Segment Start: Input material
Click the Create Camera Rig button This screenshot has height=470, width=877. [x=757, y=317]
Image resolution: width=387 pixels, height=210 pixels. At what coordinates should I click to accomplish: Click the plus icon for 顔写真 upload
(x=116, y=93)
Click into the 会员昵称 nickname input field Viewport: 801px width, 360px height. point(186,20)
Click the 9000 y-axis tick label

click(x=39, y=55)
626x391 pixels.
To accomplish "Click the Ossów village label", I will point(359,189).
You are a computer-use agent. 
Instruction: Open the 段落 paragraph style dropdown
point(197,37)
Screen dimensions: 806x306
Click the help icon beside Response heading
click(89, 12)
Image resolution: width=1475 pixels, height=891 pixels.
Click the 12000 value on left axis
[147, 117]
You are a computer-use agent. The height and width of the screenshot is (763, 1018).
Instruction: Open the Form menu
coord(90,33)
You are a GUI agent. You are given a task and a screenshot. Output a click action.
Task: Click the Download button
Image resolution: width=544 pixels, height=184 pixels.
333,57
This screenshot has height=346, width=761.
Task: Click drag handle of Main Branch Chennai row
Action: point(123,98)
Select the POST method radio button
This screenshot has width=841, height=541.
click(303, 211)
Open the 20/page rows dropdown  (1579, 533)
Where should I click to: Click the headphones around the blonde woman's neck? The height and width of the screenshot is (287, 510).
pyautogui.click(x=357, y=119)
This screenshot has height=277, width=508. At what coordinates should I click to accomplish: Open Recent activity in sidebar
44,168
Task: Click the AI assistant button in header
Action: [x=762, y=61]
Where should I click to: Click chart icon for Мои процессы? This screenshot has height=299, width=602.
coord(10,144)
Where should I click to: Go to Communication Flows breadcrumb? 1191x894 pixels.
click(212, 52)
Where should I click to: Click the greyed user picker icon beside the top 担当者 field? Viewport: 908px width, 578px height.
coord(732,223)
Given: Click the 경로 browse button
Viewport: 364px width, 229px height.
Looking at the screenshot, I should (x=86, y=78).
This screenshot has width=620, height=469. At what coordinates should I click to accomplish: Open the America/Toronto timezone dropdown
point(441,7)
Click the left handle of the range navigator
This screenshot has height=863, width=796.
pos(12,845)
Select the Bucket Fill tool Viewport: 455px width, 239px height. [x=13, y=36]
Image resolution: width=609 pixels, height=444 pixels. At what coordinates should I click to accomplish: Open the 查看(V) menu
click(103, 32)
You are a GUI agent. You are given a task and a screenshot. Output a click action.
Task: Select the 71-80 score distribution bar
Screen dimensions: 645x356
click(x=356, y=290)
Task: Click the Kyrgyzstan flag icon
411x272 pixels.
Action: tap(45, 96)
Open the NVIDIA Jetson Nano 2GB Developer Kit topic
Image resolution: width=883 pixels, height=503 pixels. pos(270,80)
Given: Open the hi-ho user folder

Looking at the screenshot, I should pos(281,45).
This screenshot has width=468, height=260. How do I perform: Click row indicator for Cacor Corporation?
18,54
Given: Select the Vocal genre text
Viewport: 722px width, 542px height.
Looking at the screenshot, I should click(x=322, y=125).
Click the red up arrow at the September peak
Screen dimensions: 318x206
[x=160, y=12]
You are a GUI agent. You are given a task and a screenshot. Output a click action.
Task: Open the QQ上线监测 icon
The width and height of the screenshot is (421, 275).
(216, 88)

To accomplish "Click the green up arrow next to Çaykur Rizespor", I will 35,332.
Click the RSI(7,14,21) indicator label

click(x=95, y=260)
Segment End: Input material
## Exercise requirements:
The records above should be restated exactly, line for line.

## Task output:
Click the Create Camera Rig button This screenshot has height=470, width=877. [x=757, y=317]
Image resolution: width=387 pixels, height=210 pixels. At what coordinates should I click to accomplish: Click the plus icon for 顔写真 upload
(x=116, y=93)
Click into the 会员昵称 nickname input field Viewport: 801px width, 360px height. point(186,20)
Click the 9000 y-axis tick label

click(x=39, y=55)
626x391 pixels.
To accomplish "Click the Ossów village label", I will point(359,189).
You are a computer-use agent. 
Instruction: Open the 段落 paragraph style dropdown
point(197,37)
Screen dimensions: 806x306
Click the help icon beside Response heading
click(89, 12)
Image resolution: width=1475 pixels, height=891 pixels.
Click the 12000 value on left axis
[147, 117]
You are a computer-use agent. The height and width of the screenshot is (763, 1018).
Instruction: Open the Form menu
coord(90,33)
You are a GUI agent. You are given a task and a screenshot. Output a click action.
Task: Click the Download button
Image resolution: width=544 pixels, height=184 pixels.
333,57
This screenshot has height=346, width=761.
Task: Click drag handle of Main Branch Chennai row
Action: point(123,98)
Select the POST method radio button
This screenshot has width=841, height=541.
click(303, 211)
Open the 20/page rows dropdown  (1579, 533)
Where should I click to: Click the headphones around the blonde woman's neck? The height and width of the screenshot is (287, 510).
pyautogui.click(x=357, y=119)
This screenshot has height=277, width=508. At what coordinates should I click to accomplish: Open Recent activity in sidebar
44,168
Task: Click the AI assistant button in header
Action: [x=762, y=61]
Where should I click to: Click chart icon for Мои процессы? This screenshot has height=299, width=602.
coord(10,144)
Where should I click to: Go to Communication Flows breadcrumb? 1191x894 pixels.
click(212, 52)
Where should I click to: Click the greyed user picker icon beside the top 担当者 field? Viewport: 908px width, 578px height.
coord(732,223)
Given: Click the 경로 browse button
Viewport: 364px width, 229px height.
Looking at the screenshot, I should (x=86, y=78).
This screenshot has width=620, height=469. At what coordinates should I click to accomplish: Open the America/Toronto timezone dropdown
point(441,7)
Click the left handle of the range navigator
This screenshot has height=863, width=796.
pos(12,845)
Select the Bucket Fill tool Viewport: 455px width, 239px height. [x=13, y=36]
Image resolution: width=609 pixels, height=444 pixels. At what coordinates should I click to accomplish: Open the 查看(V) menu
click(103, 32)
You are a GUI agent. You are given a task and a screenshot. Output a click action.
Task: Select the 71-80 score distribution bar
Screen dimensions: 645x356
click(x=356, y=290)
Task: Click the Kyrgyzstan flag icon
411x272 pixels.
Action: tap(45, 96)
Open the NVIDIA Jetson Nano 2GB Developer Kit topic
Image resolution: width=883 pixels, height=503 pixels. pos(270,80)
Given: Open the hi-ho user folder

Looking at the screenshot, I should pos(281,45).
This screenshot has width=468, height=260. How do I perform: Click row indicator for Cacor Corporation?
18,54
Given: Select the Vocal genre text
Viewport: 722px width, 542px height.
Looking at the screenshot, I should click(x=322, y=125).
Click the red up arrow at the September peak
Screen dimensions: 318x206
[x=160, y=12]
You are a GUI agent. You are given a task and a screenshot. Output a click action.
Task: Open the QQ上线监测 icon
The width and height of the screenshot is (421, 275).
(216, 88)

To accomplish "Click the green up arrow next to Çaykur Rizespor", I will 35,332.
Click the RSI(7,14,21) indicator label

click(x=95, y=260)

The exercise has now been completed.